Recorded data:

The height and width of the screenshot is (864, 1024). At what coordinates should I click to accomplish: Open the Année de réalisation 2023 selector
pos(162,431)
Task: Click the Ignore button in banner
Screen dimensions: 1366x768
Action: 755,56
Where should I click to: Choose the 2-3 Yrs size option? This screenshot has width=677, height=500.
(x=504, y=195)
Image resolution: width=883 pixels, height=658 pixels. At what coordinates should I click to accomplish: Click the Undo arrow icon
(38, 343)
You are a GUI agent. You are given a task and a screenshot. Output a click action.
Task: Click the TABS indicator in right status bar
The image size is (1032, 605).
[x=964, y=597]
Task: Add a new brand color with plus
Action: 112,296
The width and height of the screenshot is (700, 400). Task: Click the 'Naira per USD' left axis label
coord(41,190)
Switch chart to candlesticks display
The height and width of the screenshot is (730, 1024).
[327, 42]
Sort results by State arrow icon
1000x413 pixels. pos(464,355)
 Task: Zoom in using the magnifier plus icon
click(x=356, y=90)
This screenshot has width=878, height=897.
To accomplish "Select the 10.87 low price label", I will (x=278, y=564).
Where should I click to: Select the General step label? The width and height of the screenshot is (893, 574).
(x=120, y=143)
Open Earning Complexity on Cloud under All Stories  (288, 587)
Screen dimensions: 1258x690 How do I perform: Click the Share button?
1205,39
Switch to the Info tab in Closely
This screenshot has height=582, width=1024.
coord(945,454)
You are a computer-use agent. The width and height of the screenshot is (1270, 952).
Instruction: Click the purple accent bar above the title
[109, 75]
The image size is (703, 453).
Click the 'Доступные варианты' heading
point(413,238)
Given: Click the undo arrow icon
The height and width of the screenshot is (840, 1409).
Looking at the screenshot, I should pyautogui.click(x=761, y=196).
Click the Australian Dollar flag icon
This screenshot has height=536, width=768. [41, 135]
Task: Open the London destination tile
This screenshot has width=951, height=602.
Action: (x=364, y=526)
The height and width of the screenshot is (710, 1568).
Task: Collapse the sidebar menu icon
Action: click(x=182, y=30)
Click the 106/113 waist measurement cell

What you need to do: Lines that contain "agent" are to be copied from the records above.

Problem solution:
You are a GUI agent. You are given a task and a screenshot. Output a click action.
You are a computer-use agent. The width and height of the screenshot is (1270, 952).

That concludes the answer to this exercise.